With a reduction in the usage of fossil fue­ls, industries will undergo a lot of changes. In­dia is projecting a timeline of 2070 to achie­ve net zero. In the coming years, gas, hydrogen and ammonia, green hydrogen and green am­mo­­nia are going to play a major role. Further, containerisation will keep increasing and global trade itself might take different forms. There will be changes driven by the strong currency. Going forward, green transportation is expected to gain more prominence.

“Some of the factors that are working in India’s favour are demographics, the digitisation drive, decarbonisation, decentralisation with realignment in global supply chains.” Rajiv Agarwal

Arun Maheshwari

India has performed really well in the past. JSW Infrastructure as a company is exceeding the growth level year on year. Due to geopolitical ch­anges in dynamics,  there is a realignment of the supply chain across the globe and it will continue to happen in the foreseeable future, and India is well positioned to take full advantage of it. The import of bulk raw materials and petroleum products has increased from Russia and reduced from Australia and the US. Additionally, transshipment has witnessed significant improvement in India and the country is perfectly positioned across the globe among all the major powers. The China plus one strategy completely favours India, whi­ch will bring in more EXIM trade. Overall, the port sector will witness traffic growth of 7-8 per cent in the next year.

“A realignment of supply chain management has happened globally and it will continue to happen, which will be advantageous for India.” Arun Maheshwari

Key trends and opportunities

Krishna B. Kotak

Today, 50-60 per cent of our exports are consumption specific, which include agriculture, about 10 per cent are non-consumption (such as textiles, cotton and yarn), around 10 per cent are industrial exports and the rest comp­rise materials. In terms of volume, our largest exporting destination is the Middle East, followed by Africa and Europe.

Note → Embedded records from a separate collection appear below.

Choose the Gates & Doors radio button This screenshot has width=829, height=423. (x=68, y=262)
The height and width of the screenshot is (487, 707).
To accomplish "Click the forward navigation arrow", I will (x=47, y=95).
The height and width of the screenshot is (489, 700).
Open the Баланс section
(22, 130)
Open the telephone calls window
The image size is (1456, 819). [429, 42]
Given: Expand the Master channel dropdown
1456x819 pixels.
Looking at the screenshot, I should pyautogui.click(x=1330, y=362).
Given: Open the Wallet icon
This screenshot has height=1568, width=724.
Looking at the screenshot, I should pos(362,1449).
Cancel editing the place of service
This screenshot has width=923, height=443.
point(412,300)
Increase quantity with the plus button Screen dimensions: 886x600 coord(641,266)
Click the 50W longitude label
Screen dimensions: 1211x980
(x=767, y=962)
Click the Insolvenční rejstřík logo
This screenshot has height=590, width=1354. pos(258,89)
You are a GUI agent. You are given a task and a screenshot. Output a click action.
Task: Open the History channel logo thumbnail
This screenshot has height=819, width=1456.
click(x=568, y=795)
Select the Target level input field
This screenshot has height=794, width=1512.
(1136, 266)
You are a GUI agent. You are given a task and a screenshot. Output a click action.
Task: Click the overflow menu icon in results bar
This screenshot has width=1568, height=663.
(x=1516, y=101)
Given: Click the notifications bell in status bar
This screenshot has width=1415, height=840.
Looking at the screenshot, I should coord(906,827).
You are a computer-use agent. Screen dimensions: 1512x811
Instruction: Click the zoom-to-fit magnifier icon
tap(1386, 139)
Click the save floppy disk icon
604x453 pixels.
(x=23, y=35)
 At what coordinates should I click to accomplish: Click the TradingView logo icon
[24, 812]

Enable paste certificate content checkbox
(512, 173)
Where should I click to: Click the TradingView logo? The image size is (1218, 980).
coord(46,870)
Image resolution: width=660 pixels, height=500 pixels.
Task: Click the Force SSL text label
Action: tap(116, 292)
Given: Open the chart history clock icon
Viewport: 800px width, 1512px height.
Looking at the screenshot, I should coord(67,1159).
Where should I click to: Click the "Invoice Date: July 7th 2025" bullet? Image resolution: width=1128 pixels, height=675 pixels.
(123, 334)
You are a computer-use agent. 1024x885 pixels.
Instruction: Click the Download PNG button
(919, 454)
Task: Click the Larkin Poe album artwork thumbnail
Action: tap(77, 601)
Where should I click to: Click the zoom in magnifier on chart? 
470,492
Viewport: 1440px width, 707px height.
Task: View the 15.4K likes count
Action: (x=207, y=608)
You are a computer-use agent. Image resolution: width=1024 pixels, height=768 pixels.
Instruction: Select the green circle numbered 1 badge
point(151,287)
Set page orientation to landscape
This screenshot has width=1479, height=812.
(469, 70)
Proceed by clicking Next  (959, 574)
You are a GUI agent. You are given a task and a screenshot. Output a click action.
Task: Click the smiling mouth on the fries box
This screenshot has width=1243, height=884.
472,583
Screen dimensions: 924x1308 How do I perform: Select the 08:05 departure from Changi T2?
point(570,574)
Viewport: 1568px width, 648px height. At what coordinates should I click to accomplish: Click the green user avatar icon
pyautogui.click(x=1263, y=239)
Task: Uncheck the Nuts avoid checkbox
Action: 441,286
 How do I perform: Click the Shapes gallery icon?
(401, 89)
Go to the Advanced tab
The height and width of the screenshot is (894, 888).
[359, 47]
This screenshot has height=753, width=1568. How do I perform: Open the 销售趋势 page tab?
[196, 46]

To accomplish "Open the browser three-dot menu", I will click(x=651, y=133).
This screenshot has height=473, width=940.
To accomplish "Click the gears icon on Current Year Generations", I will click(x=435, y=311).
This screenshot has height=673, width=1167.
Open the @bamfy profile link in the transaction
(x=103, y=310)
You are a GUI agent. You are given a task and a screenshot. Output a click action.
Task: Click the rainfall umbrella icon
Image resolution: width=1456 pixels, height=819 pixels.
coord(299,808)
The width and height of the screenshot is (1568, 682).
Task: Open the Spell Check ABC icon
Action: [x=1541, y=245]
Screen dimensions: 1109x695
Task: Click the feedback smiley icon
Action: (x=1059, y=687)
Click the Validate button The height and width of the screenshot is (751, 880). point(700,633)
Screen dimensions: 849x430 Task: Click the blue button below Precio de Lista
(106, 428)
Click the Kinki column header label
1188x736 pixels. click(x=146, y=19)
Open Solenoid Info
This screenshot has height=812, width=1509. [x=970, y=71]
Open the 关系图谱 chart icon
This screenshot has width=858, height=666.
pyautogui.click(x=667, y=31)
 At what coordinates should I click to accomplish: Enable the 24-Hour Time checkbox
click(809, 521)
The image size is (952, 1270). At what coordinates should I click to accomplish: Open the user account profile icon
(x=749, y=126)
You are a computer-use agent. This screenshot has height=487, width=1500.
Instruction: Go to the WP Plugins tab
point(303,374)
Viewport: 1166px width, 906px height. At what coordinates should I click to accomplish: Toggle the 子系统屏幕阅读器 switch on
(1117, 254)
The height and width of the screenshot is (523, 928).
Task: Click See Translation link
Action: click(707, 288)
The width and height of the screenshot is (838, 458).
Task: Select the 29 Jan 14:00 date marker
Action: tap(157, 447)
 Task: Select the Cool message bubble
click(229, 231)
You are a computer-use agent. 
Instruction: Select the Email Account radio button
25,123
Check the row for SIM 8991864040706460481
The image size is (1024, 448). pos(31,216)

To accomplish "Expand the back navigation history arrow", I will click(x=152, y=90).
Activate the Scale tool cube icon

Overall, the East will play a greater role for India.

“In terms of volume, our largest exporting destination is the Middle East, followed by Africa and Europe.” Krishna B. Kotak

Arun Maheshwari

There are three Cs where the port company thrives; these are crude, coal and containers. India is witnessing a significant increase in coal movement and improved efficiencies in coal supply chain management. The alternative sources of energy that are getting produced within India (solar, wind and hydro) have started replacing the traditional modes of supply source in the country. However, the increasing need of energy will see coal volumes growing for at least the next 20 years. In the coming years, there will be more requirement of containers, pipelines, tanks and gr­een methods for transporting or transshipping materials. For this, strategic locations and investments in these sectors are expected to emerge.

In the coming years,  trade with the East will grow more as compared to the West be­cause of its natural resources as well as manpower. For instance, Malaysia, Indonesia, Thai­land, Vietnam, and the Philippines are very efficient, dynamic and aggressive. Overall, it is a good time for the port industry in India in the coming decades.

Key challenges

Rajiv Agarwal

The biggest challenge seems to be interest rates. India needs to improve its climate for long-term and low-cost borrowing for infrastructure projects. Several initiatives are being ta­ken by the government.

Krishna B. Kotak

With respect to JM Baxi, there are three challenges – people, people and people. The company focuses on manpower and skill development. It has a programme, which enables people to upgrade their skills. From a practical standpoint, training people remains a challenge.

Arun Maheshwari

Although steps have been taken, it is still difficult to be transparent and handle problems quickly. Government ports have so much potential that they can function well without investment; the only issue is that the authorities are not allowed to make a bold choice. India doesn’t require investments to build capability.